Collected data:
========================================

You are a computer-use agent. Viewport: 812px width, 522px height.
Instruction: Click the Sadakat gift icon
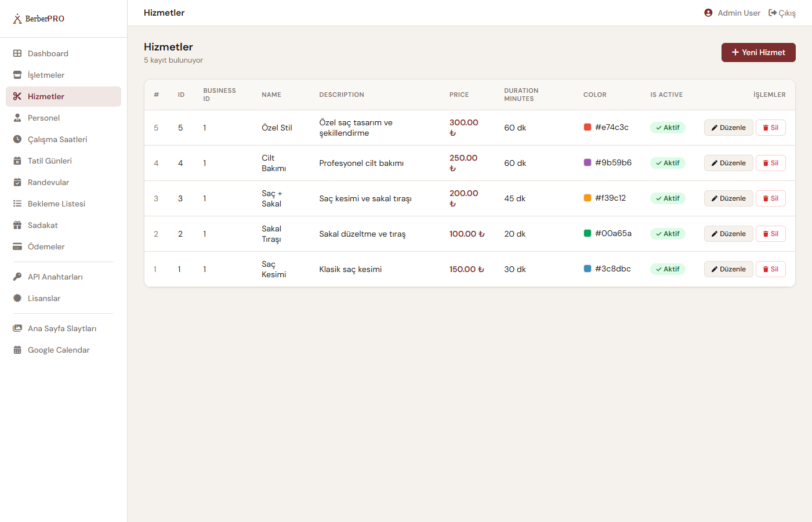point(17,225)
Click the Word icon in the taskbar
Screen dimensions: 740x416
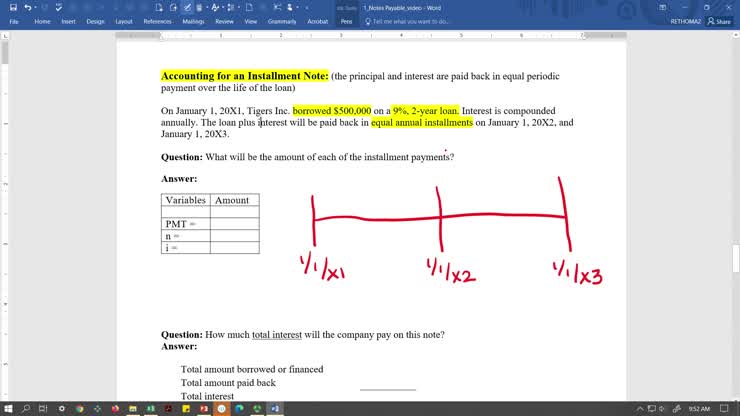(x=275, y=408)
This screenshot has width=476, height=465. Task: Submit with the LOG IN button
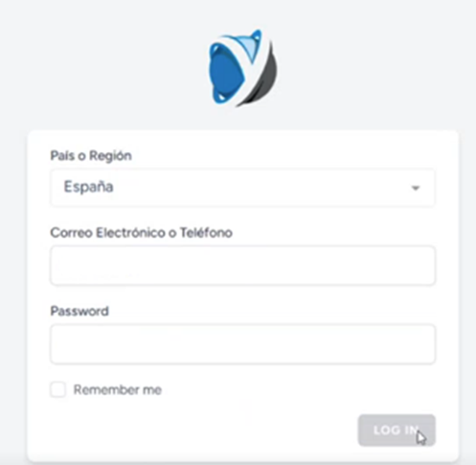click(397, 431)
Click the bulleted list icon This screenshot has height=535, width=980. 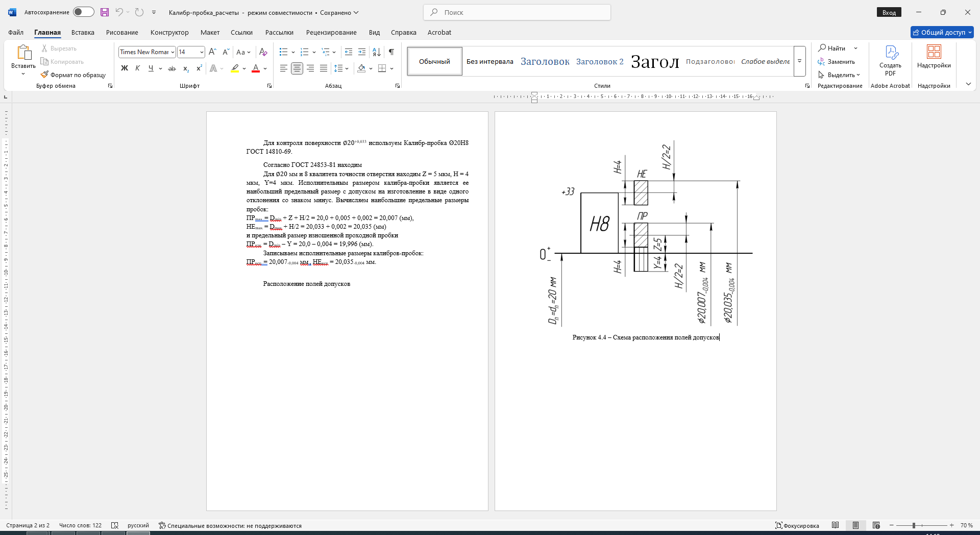point(284,52)
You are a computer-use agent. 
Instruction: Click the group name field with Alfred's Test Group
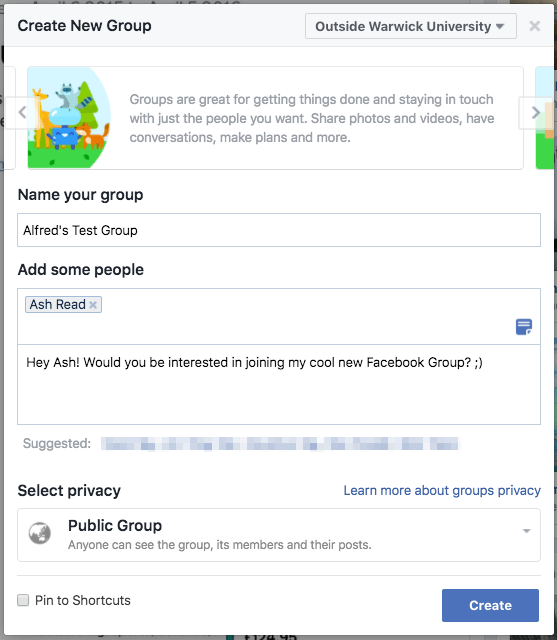coord(279,230)
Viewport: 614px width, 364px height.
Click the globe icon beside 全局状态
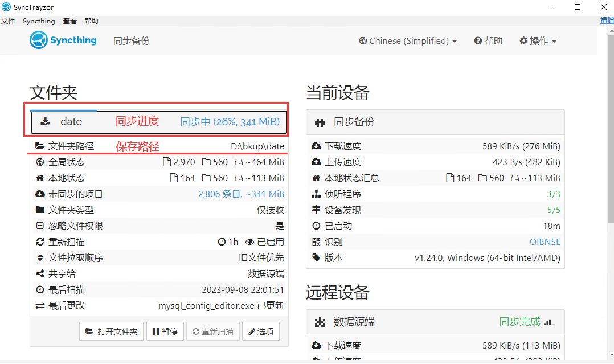coord(40,162)
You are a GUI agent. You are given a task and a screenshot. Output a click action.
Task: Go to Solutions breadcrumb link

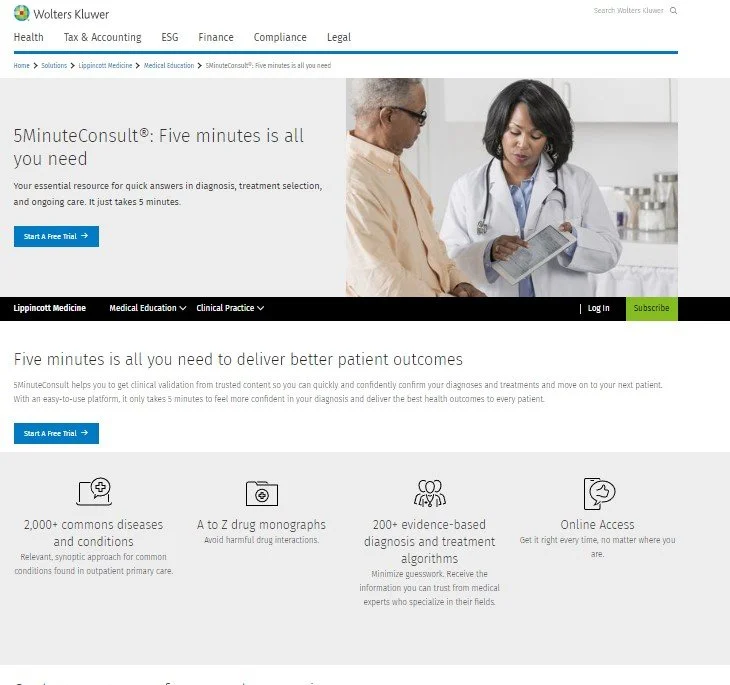coord(54,66)
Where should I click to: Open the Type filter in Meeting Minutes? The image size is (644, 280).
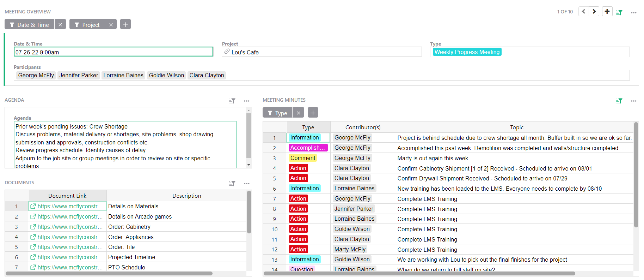pyautogui.click(x=277, y=113)
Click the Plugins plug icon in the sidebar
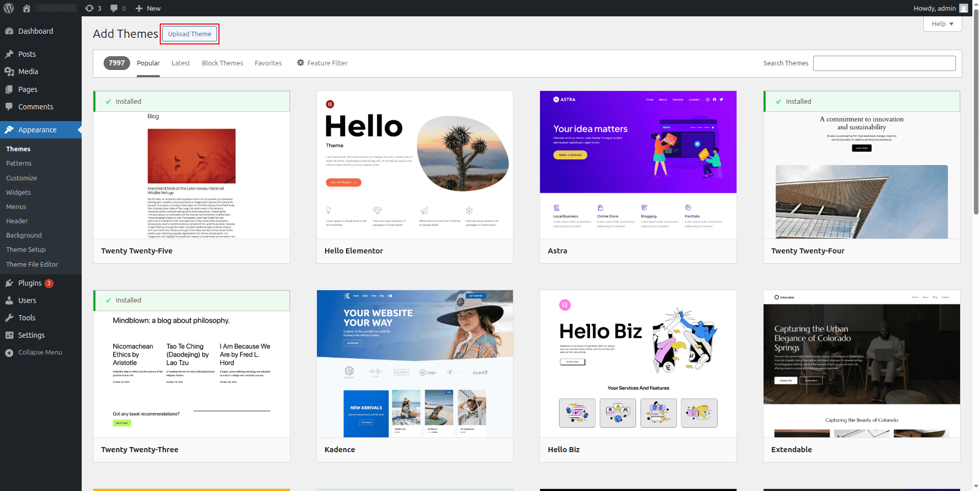 click(9, 283)
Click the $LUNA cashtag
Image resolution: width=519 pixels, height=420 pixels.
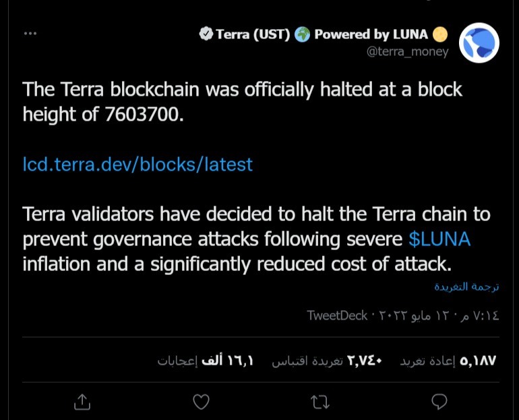pos(439,239)
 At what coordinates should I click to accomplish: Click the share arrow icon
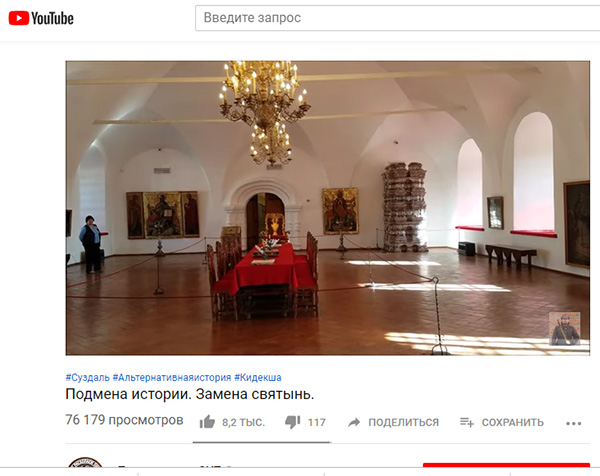point(354,422)
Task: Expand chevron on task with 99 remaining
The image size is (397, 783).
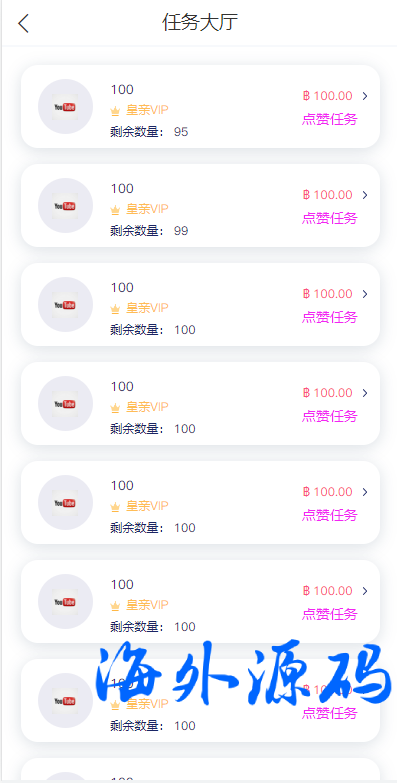Action: click(365, 195)
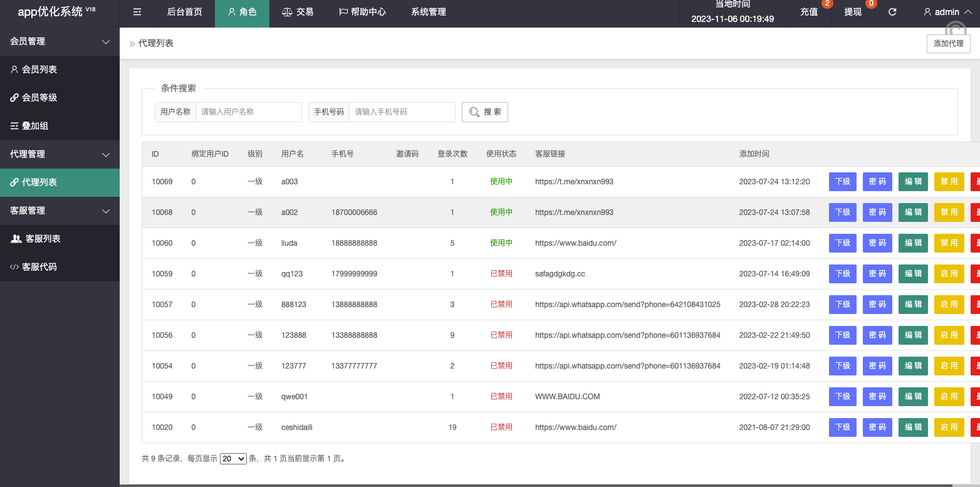The image size is (980, 487).
Task: Open the 系统管理 top menu
Action: pos(429,12)
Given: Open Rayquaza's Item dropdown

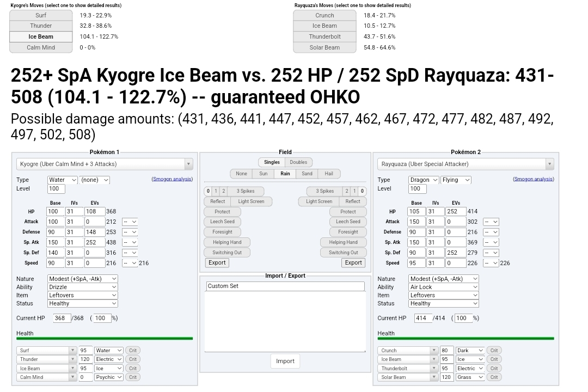Looking at the screenshot, I should (444, 295).
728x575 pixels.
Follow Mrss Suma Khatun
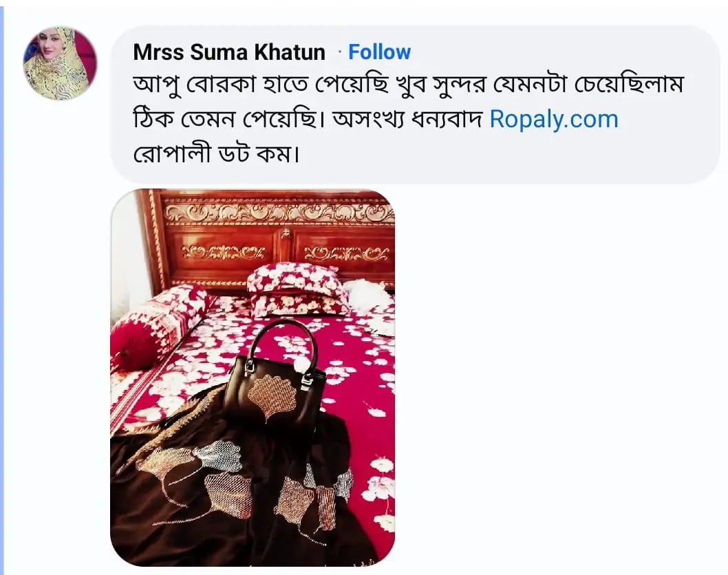[379, 52]

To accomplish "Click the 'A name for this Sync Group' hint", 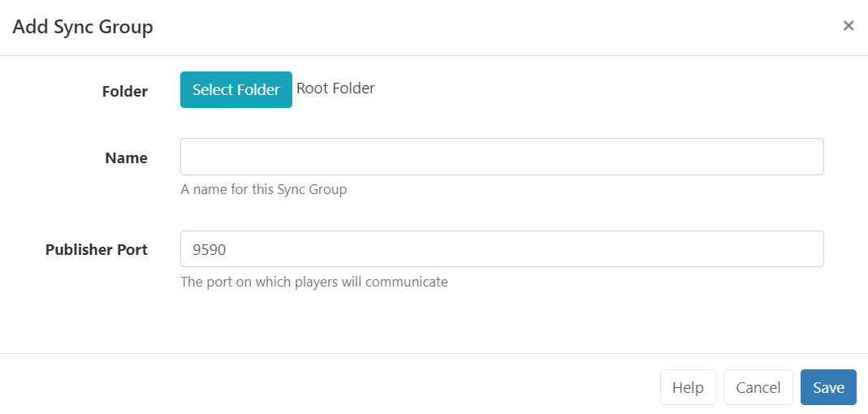I will pyautogui.click(x=263, y=190).
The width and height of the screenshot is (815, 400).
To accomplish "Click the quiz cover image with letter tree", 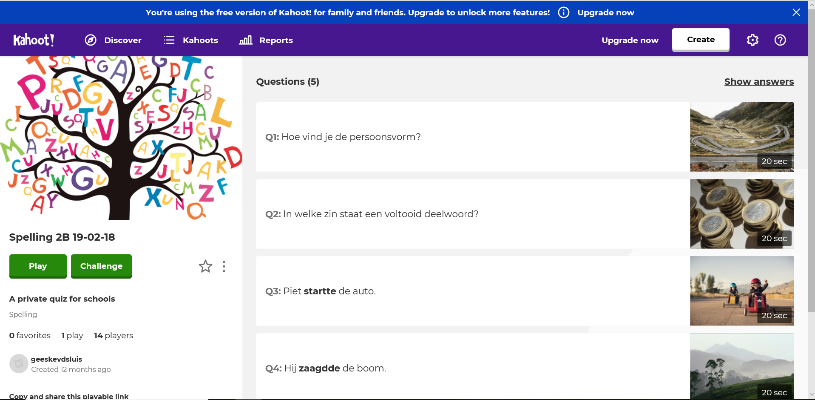I will tap(121, 138).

========================================

● **Work request**
The reply should hold exactly the lines above, starting at the line with "Image resolution: width=519" and ending at the line with "Task: Expand chevron", and no pictures.

● **Result**
Image resolution: width=519 pixels, height=420 pixels.
pos(439,239)
 At what coordinates should I click to accomplish: Click the share arrow icon
point(354,422)
Task: Expand chevron on task with 99 remaining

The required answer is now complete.